**Text block**
::::::::::

B. C. Forbes, a financial columnist for the Hearst papers, and his partner Walter Drey, the general manager of the Magazine of Wall Street, founded Forbes magazine on September 15, 1917. Forbes provided the money and the name and Drey provided the publishing expertise. The original name of the magazine was Forbes: Devoted to Doers and Doings. Drey became vice-president of the B.C. Forbes Publishing Company, while B.C. Forbes became editor-in-chief, a post he held until his death in 1954. B.C. Forbes was assisted in his later years by his two eldest sons, Bruce Charles Forbes (1916–1964) and Malcolm Forbes (1919–1990).

Bruce Forbes took over after his father's death, and his strengths lay in streamlining operations and developing marketing. During his tenure, from 1954 to 1964, the magazine's circulation nearly doubled.

On Bruce's death, his brother Malcolm Forbes became president and chief executive officer of Forbes, and editor-in-chief of Forbes magazine. Between 1961 and 1999 the magazine was edited by James Michaels. In 1993, under Michaels, Forbes was a finalist for the National Magazine Award. In 2006, an investment group Elevation Partners that includes rock star Bono bought a minority interest in the company with a reorganization, through a new company, Forbes Media LLC, in which Forbes Magazine and Forbes.com, along with other media properties, is now a part. A 2009 New York Times report said: "40 percent of the enterprise was sold... for a reported $300 million, setting the value of the enterprise at $750 million." Three years later, Mark M. Edmiston of AdMedia Partners observed, "It's probably not worth half of that now." It was later revealed that the price had been US$264 million.

::::::::::

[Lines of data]
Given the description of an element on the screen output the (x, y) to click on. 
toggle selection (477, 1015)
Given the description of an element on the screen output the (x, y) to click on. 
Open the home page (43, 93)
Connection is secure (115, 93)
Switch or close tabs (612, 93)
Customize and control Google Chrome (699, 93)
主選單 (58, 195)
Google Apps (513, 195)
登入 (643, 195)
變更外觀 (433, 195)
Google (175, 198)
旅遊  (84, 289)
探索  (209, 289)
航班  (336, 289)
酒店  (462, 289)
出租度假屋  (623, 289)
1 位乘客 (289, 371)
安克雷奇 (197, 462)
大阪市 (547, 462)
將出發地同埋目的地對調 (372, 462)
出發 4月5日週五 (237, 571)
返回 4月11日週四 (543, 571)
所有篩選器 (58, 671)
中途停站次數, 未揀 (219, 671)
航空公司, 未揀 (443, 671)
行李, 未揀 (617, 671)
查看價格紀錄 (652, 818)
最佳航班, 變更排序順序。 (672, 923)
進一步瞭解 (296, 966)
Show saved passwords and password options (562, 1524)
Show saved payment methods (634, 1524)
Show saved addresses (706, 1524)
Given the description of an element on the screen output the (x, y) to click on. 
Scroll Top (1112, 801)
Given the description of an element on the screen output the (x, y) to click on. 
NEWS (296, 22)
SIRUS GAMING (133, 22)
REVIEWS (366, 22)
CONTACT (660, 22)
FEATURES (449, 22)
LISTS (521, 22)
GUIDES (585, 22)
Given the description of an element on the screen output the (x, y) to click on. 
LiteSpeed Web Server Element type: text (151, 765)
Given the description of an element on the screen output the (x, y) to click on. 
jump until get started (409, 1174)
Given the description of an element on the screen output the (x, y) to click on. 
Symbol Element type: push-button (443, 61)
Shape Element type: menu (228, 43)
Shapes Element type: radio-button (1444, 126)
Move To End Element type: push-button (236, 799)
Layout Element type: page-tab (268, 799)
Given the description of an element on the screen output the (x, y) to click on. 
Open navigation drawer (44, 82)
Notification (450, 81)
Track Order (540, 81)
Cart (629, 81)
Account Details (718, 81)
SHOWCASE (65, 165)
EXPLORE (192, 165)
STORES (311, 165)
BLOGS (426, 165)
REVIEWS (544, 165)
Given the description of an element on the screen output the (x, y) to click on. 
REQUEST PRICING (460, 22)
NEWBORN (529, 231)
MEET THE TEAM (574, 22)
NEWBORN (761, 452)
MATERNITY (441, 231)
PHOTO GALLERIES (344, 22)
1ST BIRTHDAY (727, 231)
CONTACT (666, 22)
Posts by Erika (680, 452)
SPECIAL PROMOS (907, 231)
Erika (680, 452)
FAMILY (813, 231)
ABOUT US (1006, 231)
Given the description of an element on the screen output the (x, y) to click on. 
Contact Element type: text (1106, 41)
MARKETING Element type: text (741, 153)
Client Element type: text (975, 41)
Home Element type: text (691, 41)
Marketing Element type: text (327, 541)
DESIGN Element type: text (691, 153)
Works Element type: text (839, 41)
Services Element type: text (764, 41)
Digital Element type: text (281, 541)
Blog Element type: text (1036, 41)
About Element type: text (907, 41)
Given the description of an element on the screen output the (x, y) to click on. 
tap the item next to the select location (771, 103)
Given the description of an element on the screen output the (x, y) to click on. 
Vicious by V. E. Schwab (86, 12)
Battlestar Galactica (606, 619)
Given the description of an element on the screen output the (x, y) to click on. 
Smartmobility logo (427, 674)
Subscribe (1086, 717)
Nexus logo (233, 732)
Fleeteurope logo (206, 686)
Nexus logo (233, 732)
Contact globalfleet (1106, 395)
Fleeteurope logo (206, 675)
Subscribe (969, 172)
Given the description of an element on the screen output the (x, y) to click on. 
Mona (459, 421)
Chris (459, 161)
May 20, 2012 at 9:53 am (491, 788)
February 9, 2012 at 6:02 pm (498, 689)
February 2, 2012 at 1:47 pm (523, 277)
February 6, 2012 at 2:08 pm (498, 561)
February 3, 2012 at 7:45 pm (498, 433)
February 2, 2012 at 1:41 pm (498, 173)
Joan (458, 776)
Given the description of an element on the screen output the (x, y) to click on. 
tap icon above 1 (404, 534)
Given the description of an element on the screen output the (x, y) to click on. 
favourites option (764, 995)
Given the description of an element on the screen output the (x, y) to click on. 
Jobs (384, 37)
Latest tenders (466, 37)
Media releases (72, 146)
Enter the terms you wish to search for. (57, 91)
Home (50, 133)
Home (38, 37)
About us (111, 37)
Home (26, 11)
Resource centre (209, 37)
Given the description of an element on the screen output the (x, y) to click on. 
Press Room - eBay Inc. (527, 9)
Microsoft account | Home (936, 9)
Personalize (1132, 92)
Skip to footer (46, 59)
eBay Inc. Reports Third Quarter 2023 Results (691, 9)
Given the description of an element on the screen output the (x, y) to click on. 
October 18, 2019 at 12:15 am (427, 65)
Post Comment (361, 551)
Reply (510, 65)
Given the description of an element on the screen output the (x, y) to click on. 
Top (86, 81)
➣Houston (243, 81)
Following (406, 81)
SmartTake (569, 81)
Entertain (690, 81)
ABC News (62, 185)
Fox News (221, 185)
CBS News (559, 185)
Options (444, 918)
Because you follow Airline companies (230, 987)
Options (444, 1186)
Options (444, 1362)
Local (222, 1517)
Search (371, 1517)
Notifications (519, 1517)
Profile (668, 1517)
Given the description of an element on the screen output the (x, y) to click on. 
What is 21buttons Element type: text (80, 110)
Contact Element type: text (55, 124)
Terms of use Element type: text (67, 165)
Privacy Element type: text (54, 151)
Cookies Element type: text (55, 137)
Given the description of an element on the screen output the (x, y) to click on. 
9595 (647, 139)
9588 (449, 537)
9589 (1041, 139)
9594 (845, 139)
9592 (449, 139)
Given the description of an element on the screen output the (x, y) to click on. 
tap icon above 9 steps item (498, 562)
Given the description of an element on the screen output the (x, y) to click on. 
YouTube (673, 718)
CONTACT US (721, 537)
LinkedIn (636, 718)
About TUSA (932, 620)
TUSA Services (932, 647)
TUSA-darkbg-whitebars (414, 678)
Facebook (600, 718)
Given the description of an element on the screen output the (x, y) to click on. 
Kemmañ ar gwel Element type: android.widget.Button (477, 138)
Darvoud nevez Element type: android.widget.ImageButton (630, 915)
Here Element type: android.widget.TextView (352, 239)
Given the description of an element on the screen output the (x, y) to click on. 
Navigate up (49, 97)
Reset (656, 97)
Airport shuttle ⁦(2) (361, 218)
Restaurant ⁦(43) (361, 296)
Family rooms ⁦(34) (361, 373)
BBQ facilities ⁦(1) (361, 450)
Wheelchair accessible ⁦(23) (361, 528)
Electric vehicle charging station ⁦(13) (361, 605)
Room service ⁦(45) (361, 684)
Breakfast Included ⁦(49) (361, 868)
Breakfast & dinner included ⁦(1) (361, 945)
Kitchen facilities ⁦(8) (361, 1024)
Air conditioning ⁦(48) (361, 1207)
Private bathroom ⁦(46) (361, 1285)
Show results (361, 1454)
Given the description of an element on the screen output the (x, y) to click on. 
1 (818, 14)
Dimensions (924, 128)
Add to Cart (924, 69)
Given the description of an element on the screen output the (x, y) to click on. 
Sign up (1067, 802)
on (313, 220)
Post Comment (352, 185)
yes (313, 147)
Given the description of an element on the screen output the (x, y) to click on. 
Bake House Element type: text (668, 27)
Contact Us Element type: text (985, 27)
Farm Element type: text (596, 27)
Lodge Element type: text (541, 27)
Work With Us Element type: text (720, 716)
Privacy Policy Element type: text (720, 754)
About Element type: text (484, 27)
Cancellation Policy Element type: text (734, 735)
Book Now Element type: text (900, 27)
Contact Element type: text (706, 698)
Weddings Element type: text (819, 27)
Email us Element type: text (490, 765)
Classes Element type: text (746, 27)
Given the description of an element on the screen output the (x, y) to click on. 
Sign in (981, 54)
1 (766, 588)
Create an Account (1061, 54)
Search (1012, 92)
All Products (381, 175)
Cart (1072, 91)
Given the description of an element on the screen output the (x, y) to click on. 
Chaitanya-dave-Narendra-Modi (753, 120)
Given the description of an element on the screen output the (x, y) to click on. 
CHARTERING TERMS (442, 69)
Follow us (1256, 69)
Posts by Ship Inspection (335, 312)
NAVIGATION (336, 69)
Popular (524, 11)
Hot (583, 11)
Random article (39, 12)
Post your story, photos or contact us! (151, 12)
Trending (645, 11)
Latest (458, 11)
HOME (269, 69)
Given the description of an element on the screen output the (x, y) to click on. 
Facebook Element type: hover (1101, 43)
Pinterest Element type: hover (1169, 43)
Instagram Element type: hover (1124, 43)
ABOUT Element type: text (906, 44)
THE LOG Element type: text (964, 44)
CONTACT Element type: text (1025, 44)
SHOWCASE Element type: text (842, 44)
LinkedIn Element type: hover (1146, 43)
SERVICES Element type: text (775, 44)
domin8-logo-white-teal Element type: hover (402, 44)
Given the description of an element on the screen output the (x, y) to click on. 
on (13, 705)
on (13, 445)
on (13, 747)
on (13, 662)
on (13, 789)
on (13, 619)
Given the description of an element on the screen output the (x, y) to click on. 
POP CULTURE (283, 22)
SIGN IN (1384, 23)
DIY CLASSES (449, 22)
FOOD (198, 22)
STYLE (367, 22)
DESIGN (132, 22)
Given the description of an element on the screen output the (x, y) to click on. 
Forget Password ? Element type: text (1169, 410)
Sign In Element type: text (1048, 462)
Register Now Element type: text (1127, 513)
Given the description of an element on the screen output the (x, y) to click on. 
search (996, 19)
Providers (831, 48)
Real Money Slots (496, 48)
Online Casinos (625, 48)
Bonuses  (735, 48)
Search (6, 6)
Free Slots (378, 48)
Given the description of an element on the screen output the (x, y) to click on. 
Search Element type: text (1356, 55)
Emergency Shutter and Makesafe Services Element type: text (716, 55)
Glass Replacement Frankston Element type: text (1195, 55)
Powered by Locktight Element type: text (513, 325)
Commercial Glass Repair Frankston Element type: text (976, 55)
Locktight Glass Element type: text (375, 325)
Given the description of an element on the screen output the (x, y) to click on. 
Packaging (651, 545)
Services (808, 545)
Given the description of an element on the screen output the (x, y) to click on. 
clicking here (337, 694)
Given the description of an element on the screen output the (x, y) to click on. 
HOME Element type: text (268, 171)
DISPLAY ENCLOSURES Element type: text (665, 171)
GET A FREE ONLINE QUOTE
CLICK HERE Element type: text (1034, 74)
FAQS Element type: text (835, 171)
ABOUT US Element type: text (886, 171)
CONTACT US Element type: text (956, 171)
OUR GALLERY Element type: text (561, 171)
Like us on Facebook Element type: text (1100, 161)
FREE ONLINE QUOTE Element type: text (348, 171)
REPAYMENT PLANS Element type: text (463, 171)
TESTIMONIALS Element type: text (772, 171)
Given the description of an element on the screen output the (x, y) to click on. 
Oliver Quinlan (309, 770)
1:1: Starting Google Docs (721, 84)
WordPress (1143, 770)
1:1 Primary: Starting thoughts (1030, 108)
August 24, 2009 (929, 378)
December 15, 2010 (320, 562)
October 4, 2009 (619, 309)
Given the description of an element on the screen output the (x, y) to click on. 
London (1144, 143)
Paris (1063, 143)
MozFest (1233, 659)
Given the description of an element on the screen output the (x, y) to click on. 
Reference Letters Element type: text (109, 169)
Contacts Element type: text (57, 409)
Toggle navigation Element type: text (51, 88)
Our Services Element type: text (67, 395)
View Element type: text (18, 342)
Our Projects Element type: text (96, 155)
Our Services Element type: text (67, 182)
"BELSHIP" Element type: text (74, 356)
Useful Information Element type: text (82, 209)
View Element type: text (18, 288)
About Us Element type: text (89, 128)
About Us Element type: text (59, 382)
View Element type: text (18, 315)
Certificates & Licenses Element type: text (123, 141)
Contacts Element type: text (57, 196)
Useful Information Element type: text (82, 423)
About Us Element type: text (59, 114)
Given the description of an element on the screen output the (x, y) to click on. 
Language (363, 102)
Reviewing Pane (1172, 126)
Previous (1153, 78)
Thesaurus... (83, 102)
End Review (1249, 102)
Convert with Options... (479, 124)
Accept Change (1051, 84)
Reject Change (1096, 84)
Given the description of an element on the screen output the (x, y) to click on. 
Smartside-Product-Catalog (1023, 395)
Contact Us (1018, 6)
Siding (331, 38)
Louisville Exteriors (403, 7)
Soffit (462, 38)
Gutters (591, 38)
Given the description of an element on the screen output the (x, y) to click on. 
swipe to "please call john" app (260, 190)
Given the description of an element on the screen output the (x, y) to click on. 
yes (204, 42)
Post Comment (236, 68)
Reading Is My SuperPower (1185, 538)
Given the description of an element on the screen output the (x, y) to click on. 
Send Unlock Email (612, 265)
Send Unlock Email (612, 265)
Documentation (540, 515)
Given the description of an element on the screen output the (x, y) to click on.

::::::::::

**Short task 1**
Answer these questions from the passage on Forbes magazine.
(a) On what date was the magazine founded?
(b) During which years did Bruce Forbes run the magazine?
(c) Who edited the magazine between 1961 and 1999?
**Short task 2**
Extract word for word the part of the passage on Forbes magazine from "Bruce Forbes took" up to and including "circulation nearly doubled.".
The data have no connection to the passage on Forbes magazine.

**Output 1**
(a) September 15, 1917
(b) From 1954 to 1964
(c) James Michaels

**Output 2**
Bruce Forbes took over after his father's death, and his strengths lay in streamlining operations and developing marketing. During his tenure, from 1954 to 1964, the magazine's circulation nearly doubled.